Realmente a Chinatown de Yokohama é grande. Bem maior que a de S. Francisco (a segunda dos EUA) e sem termo de comparação com a de Londres. O azar é que já estava quase tudo fechado e não havia nem luz, nem movimento e nem emoção nas ruas. Tirando lá numa esquina junto a uma das magníficas portas da cidade, onde havia obras na via e quando há obras na via aqui nesta terra há sempre muita luz. Movimento há pouco e emoção é coisa que falta em todo o lado. Mas onde há obras há sempre triângulos iluminados, luzes amarelas rotativas, reflectores no pavimento assim como luzes, filas de luzes vermelhas e acima de tudo um ou dois homens com um espécie de cassetete de luz vermelha para indicar os perigos a quem passa. É impressionante os empregos e trabalhos que existem neste país. Também com tanta gente pode-se sempre por alguém toda a noite com um pau de luz vermelho no meio de uma rua a indicar que naquele sítio extremamente iluminado e assinalado existe uma obra. Lindo!

Vagueámo-nos pelas ruas de Yokohama à procura de um sítio para beber um copo até que encontrámos a zona mais iluminada da cidade e pelos vistos aquela onde a animação acaba sempre em sexo. As meninas em todas as esquinas oferecem os seus serviços de massagem e existem bares com uma aparência algo sinistra onde aparentemente se pode conversar com uma companhia alugada. Sim! Existem dessas coisas a que se chamam bares de conversa e onde se paga a uma senhora para se ter uma conversa. Suponho que a conversa pode ir até onde o dinheiro pagar, pelo o aspecto da coisa.

Não gostei mesmo nada de Yokohama àquela hora da manhã. As ruas são muito cinzentas e o aspecto das pessoas que andavam por ali não era o mais saudável. Mas, ainda bebemos uma cerveja num bar, bem giro por sinal, onde fomos roubados. Pagámos 1000 yens (7,5 euros) por uma bebida.

No entretanto o Dean já tinha voltado ao hotel, porque o resto do pessoal não se decidia. Nós saímos do bar à s 4h da manhã, já o sol estava a nascer e já havia comboios para Shin Yokohama. É estranho mas o sol aqui nasce às 4h da manhã. E acho que deve ser por isso que se chama o país do sol nascente, porque toda a gente vê o sol nascer às 4h da manhã, mas ninguém o vê a pôr-se porque a essa hora estão fechados dentro de uma sala a trabalhar.

No domingo [25 de Maio de 2003] como não trabalhávamos, resolvemos ir passear. Eu e o Victor acordámos cedo, mas o Thomas e o Amine nem por isso. O Dean já tinha voltado para Inglaterra e o Barin queria gastar muito dinheiro e então não combinou nada connosco.

Fui ao Supermercado de electrodomésticos... É inimaginável a dimensão de uma coisa daquelas. Não pela área, mas pela quantidade de coisas que se podem pôr no mesmo local e pela quantidade de computadores e máquinas fotográficas diferentes que existem. Máquinas fotográficas digitais devem existir cerca de uma centena e meia de modelos, o que torna a escolha muito difícil. Mas o que mais me impressionou foi os preços das memórias e das pilhas recarregáveis que em Portugal são sempre onde se tenta ganhar mais dinheiro, mas aqui são quase ao preço da chuva. E olhem que aqui chove muito.

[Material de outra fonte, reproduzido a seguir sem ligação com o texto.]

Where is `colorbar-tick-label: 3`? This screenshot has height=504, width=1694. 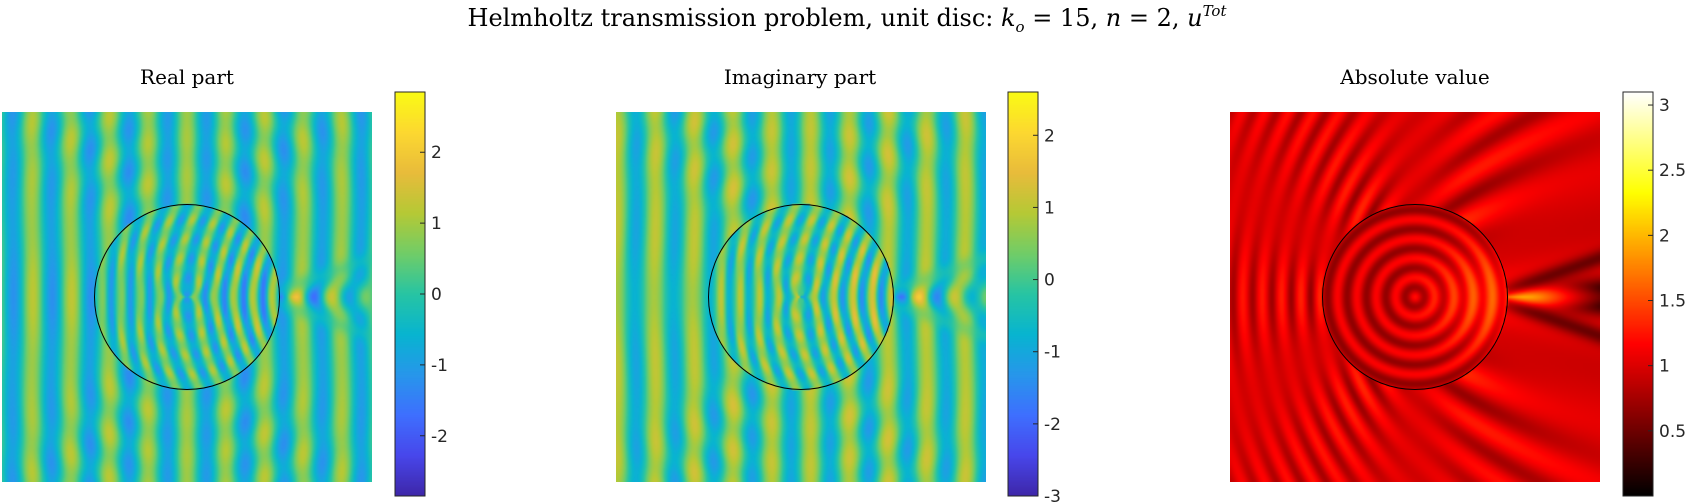 colorbar-tick-label: 3 is located at coordinates (1664, 106).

Fui ao Supermercado, pois (como já disse aqui algures) acho que é onde se aprende mais sobre os hábitos das pessoas. Extraordinário. É-me muito difícil descrever, mas em algumas coisas fez-me lembrar os mercados dos grandes armazéns de Paris, com áreas separadas para comidas. Mas é mesmo muito difícil saber o que se está a comprar, porque ou se sabe japonês ou não se percebe nada. E, além disso, as fotografias nem sempre são demonstrativas do produto, como devem imaginar.

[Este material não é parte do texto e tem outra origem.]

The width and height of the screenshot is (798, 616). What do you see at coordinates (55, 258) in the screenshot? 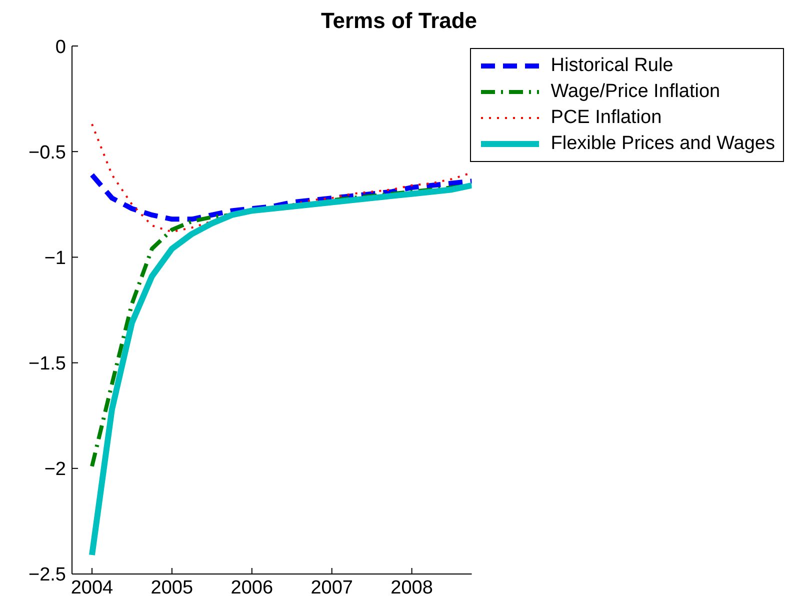
I see `y-tick-label: −1` at bounding box center [55, 258].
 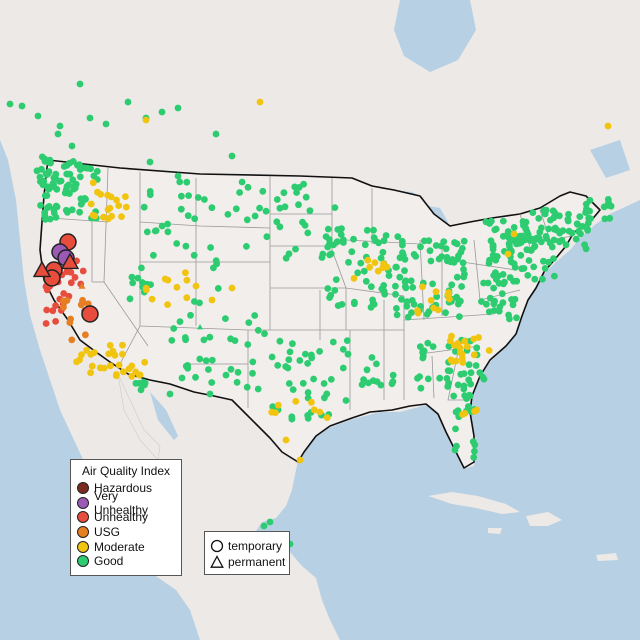 I want to click on monitor-site-permanent-unhealthy, so click(x=70, y=261).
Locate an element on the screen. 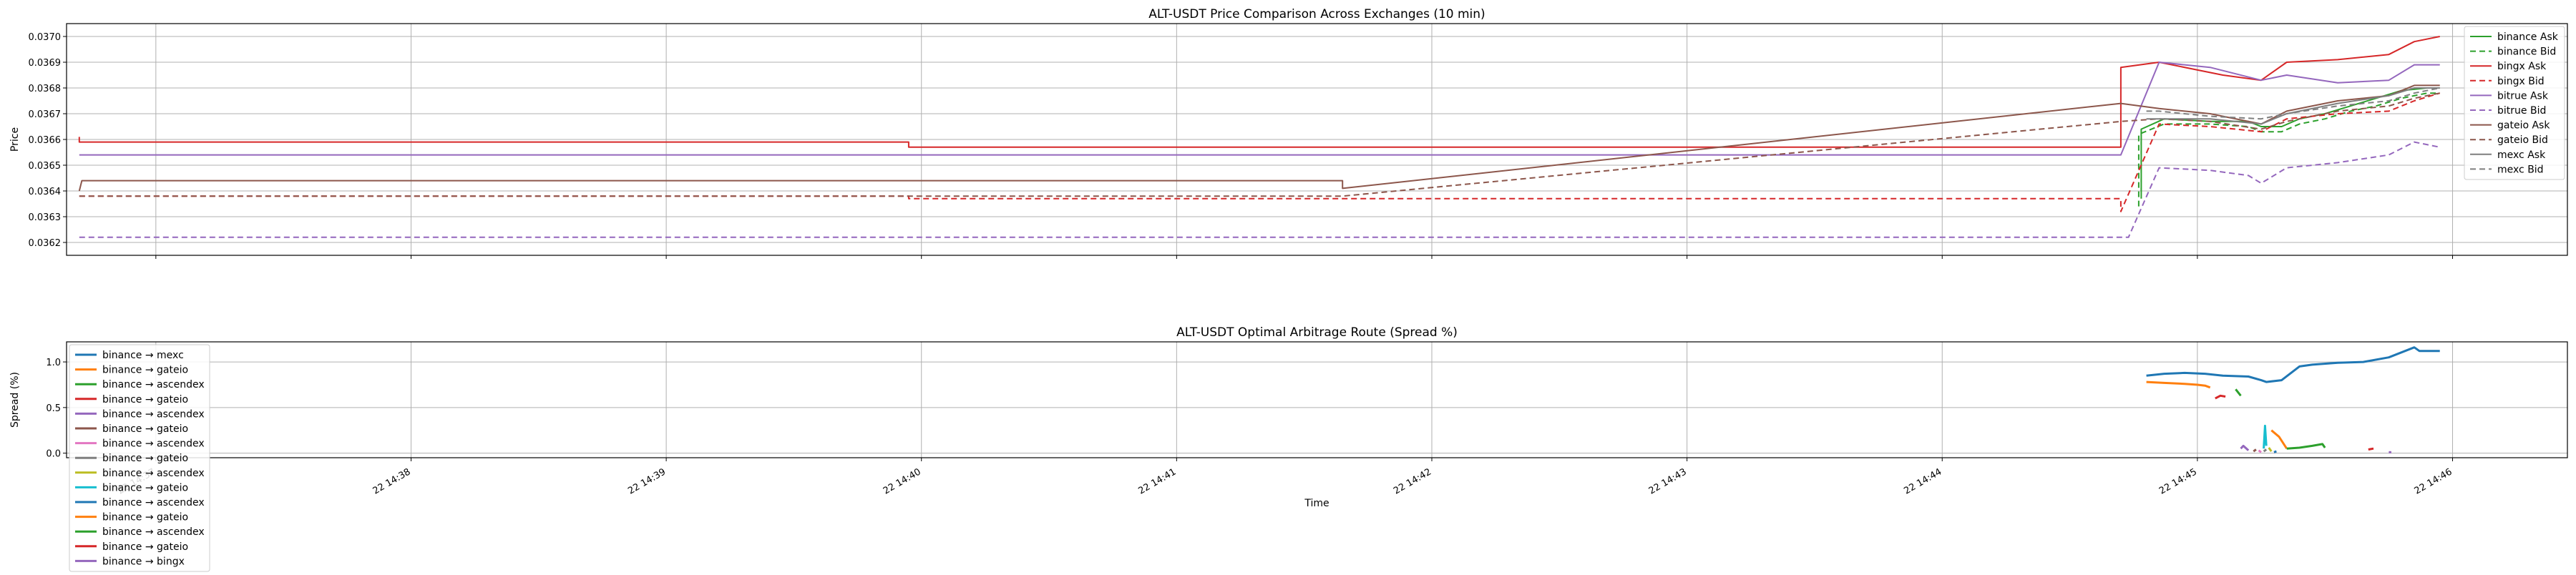  y-tick-label: 0.0362 is located at coordinates (46, 244).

Assim, como a maioria das fotografias que tenho tirado. Fotografias à noite ou com o tempo que tem estado, não ficam nenhuma maravilha. Mas hoje o céu já está mais azul... Pequena que à hora que eu sair só irá haver estrelas...

Vou-vos deixar por agora, mas esperem pela próxima Crónica, pois está cheia de aventuras no País do Sol Nascente.